- 2015 Federal Election
One building, 25 calls to fire crews
The Abbotsford fire department fought two separate suspicious fires Wednesday night at a derelict apartment building on Tessaro Crescent – a problem property in such terrible condition it’s monopolizing city resources.
The Abbotsford Fire Rescue Service (AFRS) has been plagued with calls to 33452 Tessaro Cres. over the past few months, said Capt. Steve Oldroyd.
AFRS had 25 calls to the same residence this year alone, and 52 calls since 2001, for such things as fires, medical emergencies and false fire alarms.
“The building is using a lot of the city’s resources,” said Oldroyd.
“We were there twice Wednesday night and once the night before, and fire crews were appalled at the conditions they saw.”
Not only is the fire safety of the building compromised by damaged fire doors, missing fire extinguishers and holes in the walls, but fire crews also reported health hazards such as feces in the stairwells and needles littered throughout the building, Oldroyd said.
The building has a strong criminal element and it’s reached a point that fire and ambulance crews require Abbotsford Police to be on scene prior to entering the building, he said.
Firefighters responded to two fires at the complex on Wednesday, one just after 7 p.m. and a second at 1:34 a.m.
Fire investigators believe both fires were intentionally set.
When crews arrived to fight the first fire in a third-floor suite, they found the door barricaded with a file cabinet.
Once inside, crews quickly extinguished the fire located in a mattress.
With the second alarm, firefighters found carpeting which appeared to be intentionally set ablaze in the hallway on the third floor.
A propane torch was also located on scene.
Oldroyd says the building is not equipped with sprinklers, as the structure isn’t the required height to demand them.
However, efforts to get the owners to meet other fire code regulations have not been very successful.
“We’ve had trouble getting hold of people,” said Oldroyd.
“Nobody is keeping an eye on this place, and word on the street gets out pretty quick you can live in this place for free.”
To obtain a business licence to run a rental property there must be a full-time, live-in manager, said Oldroyd.
“They had them but they’ve left. They can’t keep them due to the situation,” he said.
“The last manager left a few days ago. There’s nobody in control.”
Police say the building has also been on their radar for some time.
Const.

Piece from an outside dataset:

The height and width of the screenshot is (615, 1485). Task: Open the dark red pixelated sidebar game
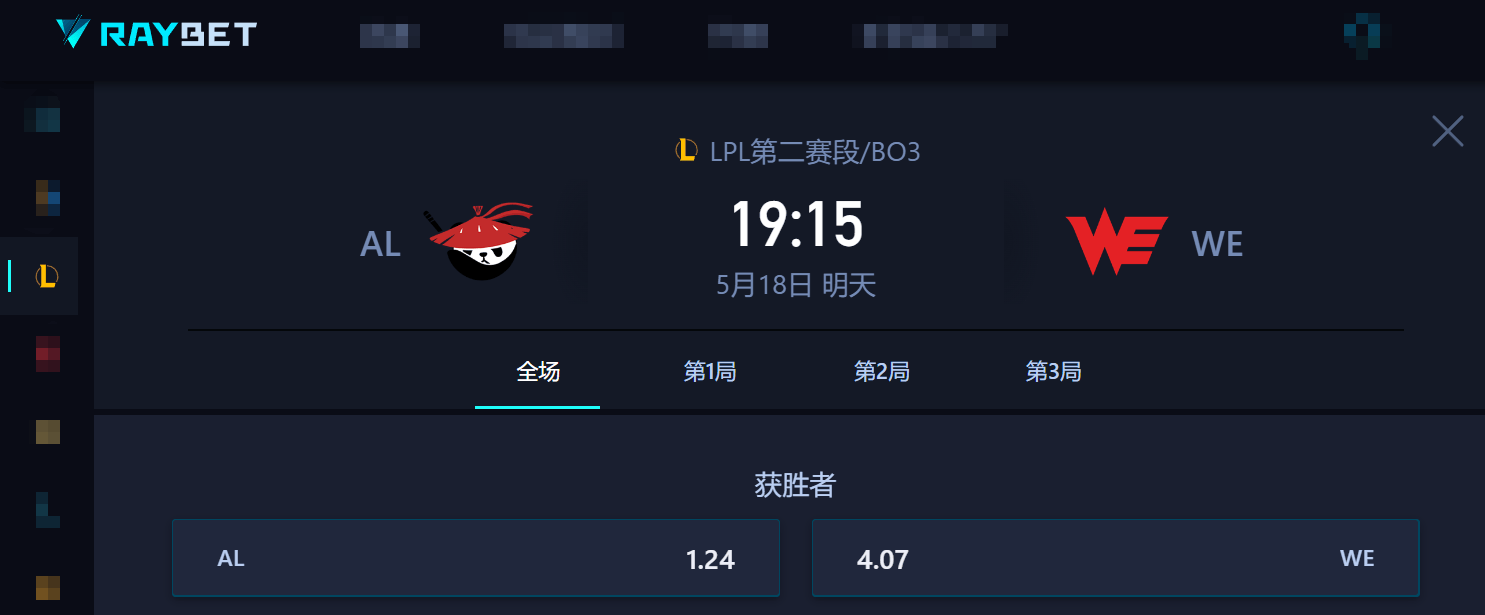point(48,354)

Casey Vinet said police are aware of the problems, have made numerous arrests in or around the complex, and get regular calls regarding fights, noise complaints and drug trafficking.
“There’s no doubt there’s a lot of activity around that building,” said Vinet.

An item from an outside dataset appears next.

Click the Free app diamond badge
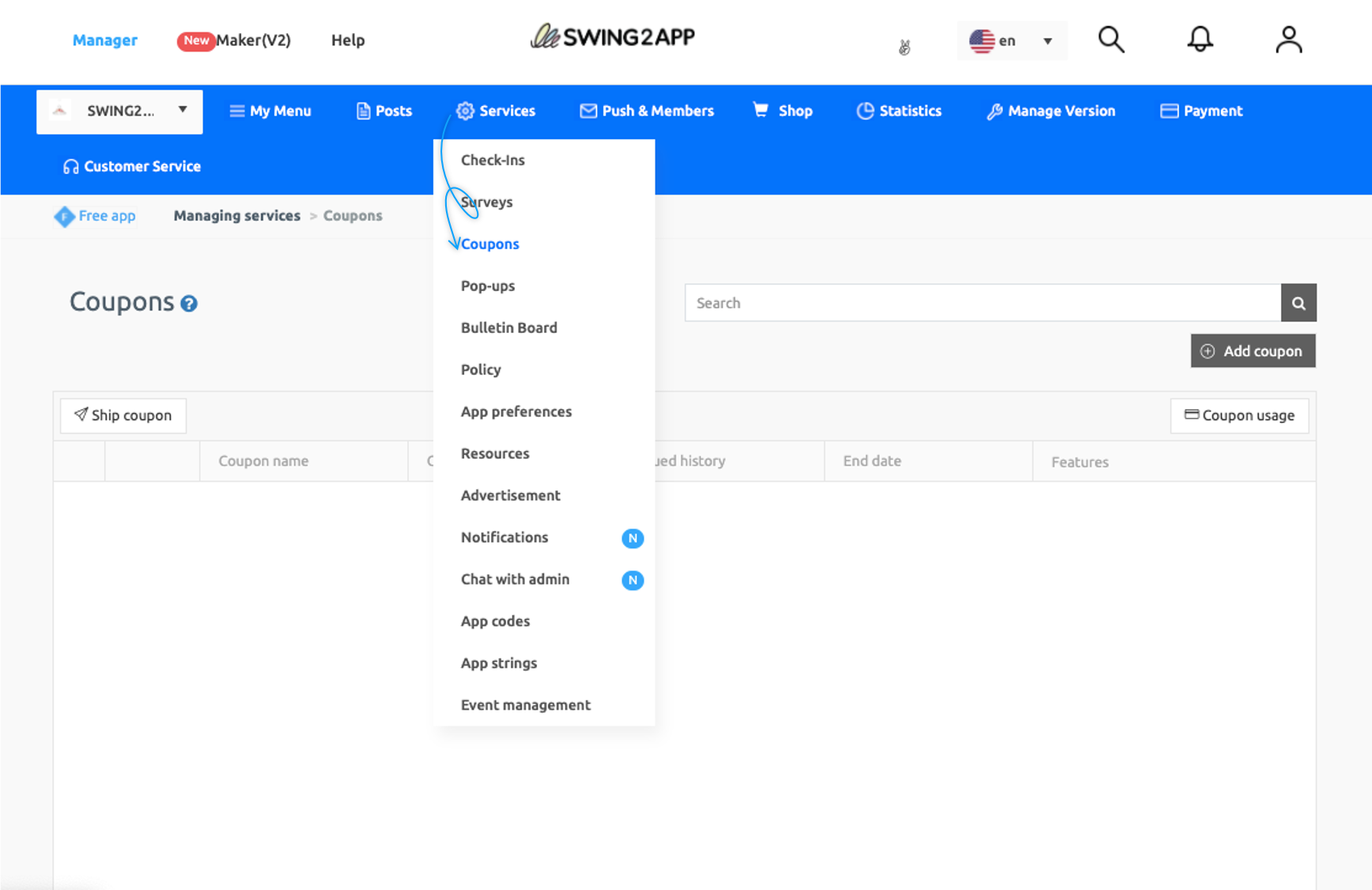64,216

“It takes up a lot of our time.”
The city is taking a coordinated approach through the city integrated services enforcement team (ISET), he said.

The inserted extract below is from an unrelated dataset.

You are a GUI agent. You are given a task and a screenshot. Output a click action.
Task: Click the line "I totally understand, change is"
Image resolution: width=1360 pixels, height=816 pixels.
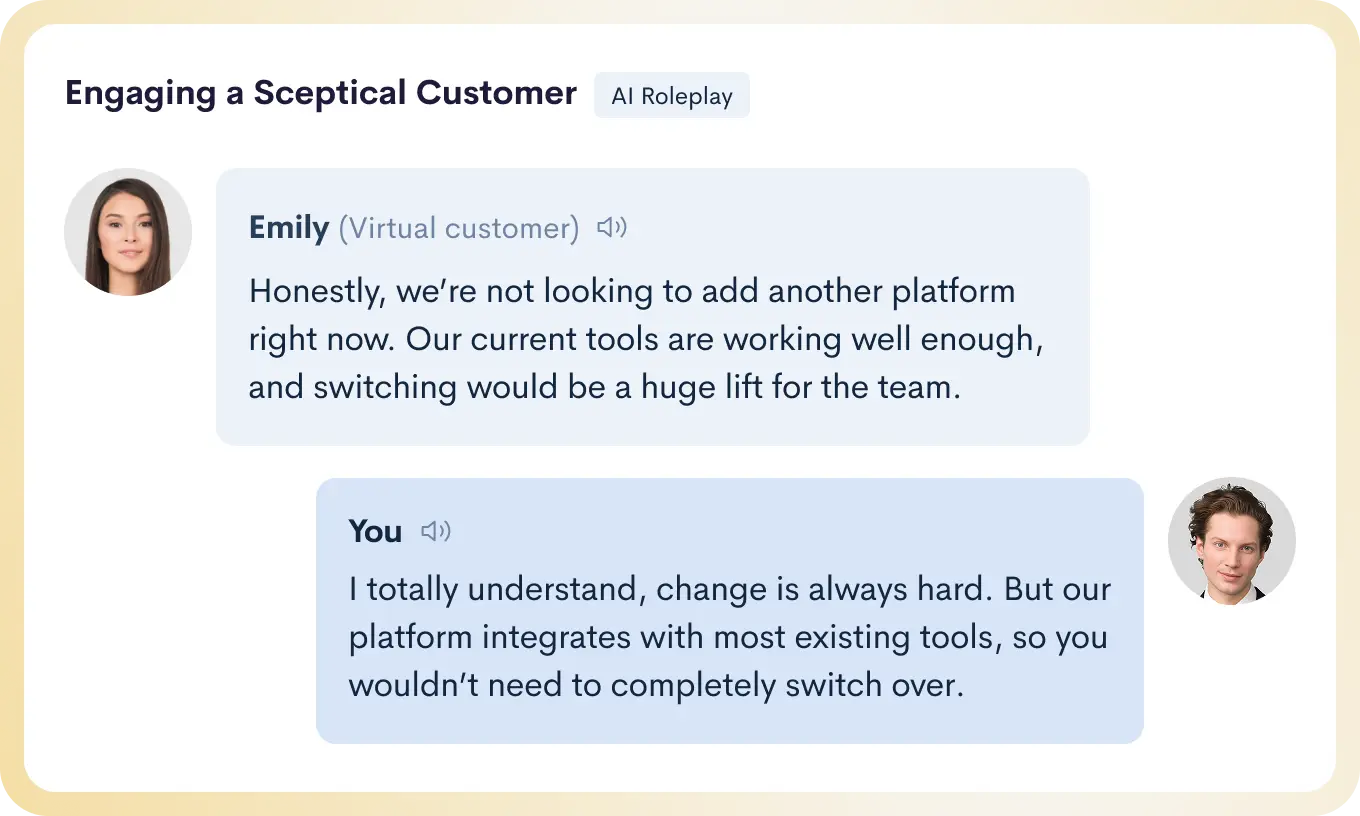tap(729, 589)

The team is comprised of the police, fire and various other municipal departments that work with problem private or commercial properties to ensure they conform with required regulations.
ISET has notified the property management and outlined the building’s many deficiencies, said Vinet.
“From our perspective there’s been a real lack of management,” he said.
“However, through ISET we’re working to change that.”
“Our goal here is to get this building back on track so people who reside in and around the area can feel safe.”
City spokesman were not available for comment about the problem property.
As far as the fires are concerned, Police arrested a suspect in connection with the second fire.
A motive for the blazes is still unknown, said Vinet.
Peter Dawson, 55, who is known to police and a resident of the building, is facing arson related charges.